Extracted entries:
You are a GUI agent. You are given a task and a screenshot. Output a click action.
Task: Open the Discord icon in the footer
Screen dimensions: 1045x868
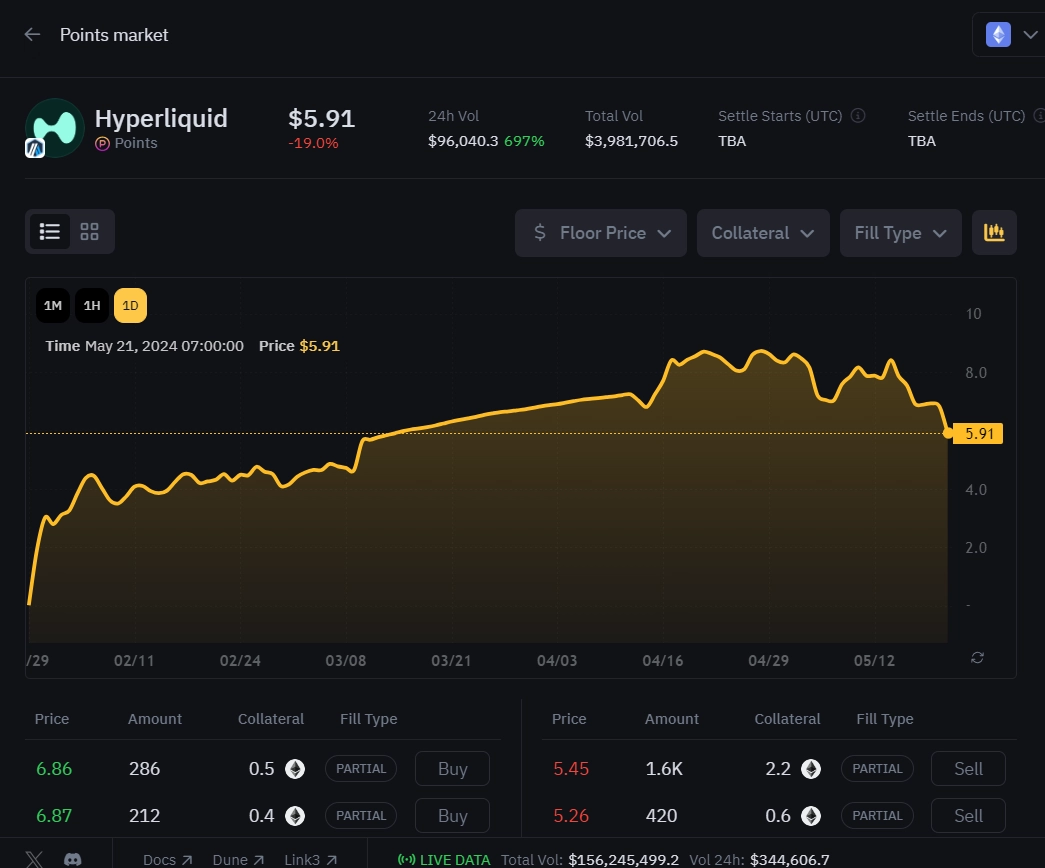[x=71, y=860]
==
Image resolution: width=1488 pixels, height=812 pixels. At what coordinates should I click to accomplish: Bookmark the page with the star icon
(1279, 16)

Task objective: Recast the entries from the line with "You are a GUI" through the line with "[x=71, y=860]" as a two-column CSV headed instruction and click_point, with one row per entry holding its text and its answer, each in a single quoted field with line breaks turned into spaces. Leave the pictures out.

Solution to the problem:
instruction,click_point
"You are a GUI agent. You are given a task and a screenshot. Output a click action. Task: Open the Discord icon in the footer Screen dimensions: 1045x868","[x=71, y=860]"